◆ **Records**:
— BEGIN —

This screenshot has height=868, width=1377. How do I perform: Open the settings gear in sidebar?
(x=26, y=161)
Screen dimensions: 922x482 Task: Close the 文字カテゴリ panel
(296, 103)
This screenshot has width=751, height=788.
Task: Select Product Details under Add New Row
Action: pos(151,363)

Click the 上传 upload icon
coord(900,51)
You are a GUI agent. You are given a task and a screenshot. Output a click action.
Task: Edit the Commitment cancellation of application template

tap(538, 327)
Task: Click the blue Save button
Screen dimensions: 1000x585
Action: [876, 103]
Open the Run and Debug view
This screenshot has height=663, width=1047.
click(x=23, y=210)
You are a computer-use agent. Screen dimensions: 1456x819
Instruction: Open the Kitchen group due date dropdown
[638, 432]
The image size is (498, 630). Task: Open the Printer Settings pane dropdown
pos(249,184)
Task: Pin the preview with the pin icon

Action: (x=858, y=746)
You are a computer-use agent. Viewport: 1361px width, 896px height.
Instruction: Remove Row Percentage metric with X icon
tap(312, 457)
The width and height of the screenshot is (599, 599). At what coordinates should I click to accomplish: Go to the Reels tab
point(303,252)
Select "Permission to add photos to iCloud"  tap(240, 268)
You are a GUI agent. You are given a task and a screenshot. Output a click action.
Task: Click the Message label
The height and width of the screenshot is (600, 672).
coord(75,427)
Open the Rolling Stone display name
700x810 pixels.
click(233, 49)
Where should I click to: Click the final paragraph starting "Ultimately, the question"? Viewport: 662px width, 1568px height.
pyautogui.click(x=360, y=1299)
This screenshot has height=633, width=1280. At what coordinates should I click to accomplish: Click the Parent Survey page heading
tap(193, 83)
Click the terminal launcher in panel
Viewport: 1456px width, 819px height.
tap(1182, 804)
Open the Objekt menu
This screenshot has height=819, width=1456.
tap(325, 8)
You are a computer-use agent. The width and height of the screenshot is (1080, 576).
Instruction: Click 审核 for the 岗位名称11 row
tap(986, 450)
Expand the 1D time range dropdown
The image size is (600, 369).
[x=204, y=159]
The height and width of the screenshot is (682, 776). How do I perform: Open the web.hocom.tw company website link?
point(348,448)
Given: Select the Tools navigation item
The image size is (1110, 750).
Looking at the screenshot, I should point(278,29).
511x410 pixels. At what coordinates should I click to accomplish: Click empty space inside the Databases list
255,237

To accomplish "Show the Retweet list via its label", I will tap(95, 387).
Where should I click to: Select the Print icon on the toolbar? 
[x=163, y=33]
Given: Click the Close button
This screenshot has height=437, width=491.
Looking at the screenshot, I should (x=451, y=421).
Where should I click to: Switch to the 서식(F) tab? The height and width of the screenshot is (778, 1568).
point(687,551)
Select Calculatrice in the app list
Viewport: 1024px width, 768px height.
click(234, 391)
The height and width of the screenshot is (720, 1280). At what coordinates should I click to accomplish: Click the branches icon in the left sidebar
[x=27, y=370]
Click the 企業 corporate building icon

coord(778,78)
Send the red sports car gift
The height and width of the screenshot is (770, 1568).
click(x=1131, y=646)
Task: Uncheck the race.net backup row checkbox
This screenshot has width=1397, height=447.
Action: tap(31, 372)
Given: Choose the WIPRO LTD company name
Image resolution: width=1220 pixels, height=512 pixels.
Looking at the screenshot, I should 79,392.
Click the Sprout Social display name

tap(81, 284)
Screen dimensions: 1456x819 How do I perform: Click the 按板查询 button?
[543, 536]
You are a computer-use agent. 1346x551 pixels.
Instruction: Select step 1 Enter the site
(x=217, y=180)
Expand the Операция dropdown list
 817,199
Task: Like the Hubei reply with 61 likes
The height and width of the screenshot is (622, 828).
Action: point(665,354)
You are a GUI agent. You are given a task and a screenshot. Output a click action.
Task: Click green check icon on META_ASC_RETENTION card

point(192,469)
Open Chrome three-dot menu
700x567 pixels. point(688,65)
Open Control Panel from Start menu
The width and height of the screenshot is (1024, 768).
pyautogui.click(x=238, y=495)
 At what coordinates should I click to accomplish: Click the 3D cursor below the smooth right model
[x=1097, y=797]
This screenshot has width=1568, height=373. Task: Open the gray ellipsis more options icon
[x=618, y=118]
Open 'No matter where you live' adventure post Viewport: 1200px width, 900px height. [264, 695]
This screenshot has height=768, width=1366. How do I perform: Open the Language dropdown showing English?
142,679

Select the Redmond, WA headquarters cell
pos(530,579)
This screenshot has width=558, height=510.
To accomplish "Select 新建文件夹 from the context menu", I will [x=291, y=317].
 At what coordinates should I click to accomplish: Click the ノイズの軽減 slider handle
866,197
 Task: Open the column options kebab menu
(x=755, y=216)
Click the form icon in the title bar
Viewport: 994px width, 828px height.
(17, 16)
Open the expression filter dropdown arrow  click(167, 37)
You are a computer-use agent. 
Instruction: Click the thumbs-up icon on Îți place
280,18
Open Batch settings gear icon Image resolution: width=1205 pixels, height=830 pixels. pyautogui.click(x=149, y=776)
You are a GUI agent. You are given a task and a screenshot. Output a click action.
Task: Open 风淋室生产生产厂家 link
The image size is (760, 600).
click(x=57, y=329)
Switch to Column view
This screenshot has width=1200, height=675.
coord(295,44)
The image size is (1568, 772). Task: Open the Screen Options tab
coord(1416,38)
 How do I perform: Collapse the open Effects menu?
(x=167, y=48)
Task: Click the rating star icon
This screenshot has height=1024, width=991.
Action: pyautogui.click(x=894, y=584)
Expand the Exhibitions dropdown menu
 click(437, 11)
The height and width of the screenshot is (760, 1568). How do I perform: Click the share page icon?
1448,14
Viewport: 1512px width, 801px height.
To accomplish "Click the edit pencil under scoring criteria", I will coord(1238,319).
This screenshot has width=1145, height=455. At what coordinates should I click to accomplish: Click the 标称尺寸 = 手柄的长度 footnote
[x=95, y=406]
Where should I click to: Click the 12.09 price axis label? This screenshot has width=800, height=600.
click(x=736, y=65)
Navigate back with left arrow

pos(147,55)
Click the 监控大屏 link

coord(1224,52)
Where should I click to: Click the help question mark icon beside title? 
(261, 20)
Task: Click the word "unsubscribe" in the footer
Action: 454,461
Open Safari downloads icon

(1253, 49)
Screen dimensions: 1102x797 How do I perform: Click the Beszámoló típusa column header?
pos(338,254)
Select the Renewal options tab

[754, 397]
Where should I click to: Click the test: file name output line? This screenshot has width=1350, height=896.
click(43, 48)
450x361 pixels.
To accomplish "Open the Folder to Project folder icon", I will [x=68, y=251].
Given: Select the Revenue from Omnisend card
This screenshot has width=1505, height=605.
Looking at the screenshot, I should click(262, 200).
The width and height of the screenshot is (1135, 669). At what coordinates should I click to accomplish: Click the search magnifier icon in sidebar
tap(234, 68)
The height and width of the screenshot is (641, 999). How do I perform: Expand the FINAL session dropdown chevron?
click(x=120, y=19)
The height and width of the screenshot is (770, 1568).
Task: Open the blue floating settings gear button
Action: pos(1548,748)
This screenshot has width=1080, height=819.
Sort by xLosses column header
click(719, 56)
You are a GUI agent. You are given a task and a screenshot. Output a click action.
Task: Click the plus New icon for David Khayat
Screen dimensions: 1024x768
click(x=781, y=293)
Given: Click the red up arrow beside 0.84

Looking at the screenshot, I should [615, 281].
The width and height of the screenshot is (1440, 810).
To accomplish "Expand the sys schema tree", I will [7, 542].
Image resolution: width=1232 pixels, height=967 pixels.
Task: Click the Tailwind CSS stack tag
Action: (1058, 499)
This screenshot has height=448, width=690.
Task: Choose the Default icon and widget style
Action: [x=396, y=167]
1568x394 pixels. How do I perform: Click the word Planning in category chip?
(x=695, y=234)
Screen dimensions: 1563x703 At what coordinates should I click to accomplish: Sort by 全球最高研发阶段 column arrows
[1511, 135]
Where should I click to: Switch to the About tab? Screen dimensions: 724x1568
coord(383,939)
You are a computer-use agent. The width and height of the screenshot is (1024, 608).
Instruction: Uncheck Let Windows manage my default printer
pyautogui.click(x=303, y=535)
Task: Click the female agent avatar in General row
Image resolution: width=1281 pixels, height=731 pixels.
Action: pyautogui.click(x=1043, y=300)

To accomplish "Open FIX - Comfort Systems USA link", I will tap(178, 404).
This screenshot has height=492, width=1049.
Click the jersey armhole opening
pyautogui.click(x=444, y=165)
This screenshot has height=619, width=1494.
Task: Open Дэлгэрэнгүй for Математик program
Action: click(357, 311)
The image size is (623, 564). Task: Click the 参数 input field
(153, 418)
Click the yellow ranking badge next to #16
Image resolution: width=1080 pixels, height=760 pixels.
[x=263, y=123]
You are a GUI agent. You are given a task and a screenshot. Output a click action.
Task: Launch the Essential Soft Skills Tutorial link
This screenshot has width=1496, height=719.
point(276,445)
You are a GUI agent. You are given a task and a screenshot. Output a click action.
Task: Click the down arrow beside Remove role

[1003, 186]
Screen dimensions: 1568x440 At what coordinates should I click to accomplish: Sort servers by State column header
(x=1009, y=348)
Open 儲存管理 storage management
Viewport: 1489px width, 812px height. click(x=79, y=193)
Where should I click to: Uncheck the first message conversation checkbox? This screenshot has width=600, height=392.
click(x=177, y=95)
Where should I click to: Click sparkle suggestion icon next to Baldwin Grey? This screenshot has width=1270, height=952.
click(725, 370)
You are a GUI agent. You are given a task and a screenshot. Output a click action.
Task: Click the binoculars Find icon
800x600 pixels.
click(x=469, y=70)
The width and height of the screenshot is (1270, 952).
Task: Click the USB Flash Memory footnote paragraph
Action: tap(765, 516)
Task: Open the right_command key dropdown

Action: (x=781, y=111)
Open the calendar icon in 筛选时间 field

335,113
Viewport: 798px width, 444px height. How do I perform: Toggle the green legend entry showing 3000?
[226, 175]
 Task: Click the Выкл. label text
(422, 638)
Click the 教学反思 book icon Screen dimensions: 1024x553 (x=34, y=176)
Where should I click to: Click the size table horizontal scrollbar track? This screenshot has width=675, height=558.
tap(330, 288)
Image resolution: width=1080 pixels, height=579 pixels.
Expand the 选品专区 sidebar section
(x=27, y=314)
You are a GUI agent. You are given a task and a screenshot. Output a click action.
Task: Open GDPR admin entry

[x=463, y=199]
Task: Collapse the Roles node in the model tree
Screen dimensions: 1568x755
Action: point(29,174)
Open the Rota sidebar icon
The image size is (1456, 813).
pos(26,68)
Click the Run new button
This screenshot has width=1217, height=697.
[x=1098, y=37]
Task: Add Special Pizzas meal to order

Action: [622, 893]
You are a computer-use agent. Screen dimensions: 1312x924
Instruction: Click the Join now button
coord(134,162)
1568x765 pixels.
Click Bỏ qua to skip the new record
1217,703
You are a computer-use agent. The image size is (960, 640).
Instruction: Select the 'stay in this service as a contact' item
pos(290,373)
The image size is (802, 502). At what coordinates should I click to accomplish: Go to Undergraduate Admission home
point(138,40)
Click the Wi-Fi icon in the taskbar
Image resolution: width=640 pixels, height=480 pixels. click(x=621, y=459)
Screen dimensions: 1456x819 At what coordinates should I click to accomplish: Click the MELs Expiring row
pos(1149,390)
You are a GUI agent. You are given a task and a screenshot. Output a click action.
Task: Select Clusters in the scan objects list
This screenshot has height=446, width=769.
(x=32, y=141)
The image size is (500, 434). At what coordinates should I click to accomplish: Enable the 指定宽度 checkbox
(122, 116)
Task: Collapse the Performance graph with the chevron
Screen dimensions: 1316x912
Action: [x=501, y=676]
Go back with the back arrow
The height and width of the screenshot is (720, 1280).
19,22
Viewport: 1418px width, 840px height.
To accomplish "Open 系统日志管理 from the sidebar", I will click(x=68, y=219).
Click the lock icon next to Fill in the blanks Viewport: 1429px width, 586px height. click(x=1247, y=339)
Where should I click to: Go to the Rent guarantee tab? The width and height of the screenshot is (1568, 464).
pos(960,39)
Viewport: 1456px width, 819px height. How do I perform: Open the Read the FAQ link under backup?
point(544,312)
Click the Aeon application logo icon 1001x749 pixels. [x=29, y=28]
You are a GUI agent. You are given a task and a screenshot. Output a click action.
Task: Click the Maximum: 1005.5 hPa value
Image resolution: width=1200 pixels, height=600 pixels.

— END —

◆ **WRITTEN EXERCISE**: Rewrite the items starting at the line that contains "to add photos" and stopping after the line that contains "click(233, 49)". Keep the requests and all other numbers unchanged, but multiply every coordinate in the answers by 1.55 and round it to a whole number, with halves rounded up.

◆ **EXPECTED OUTPUT**:
Select "Permission to add photos to iCloud"  tap(372, 415)
You are a GUI agent. You are given a task and a screenshot. Output a click action.
Task: Click the Message label
The height and width of the screenshot is (600, 672).
coord(116,662)
Open the Rolling Stone display name
700x810 pixels.
click(361, 76)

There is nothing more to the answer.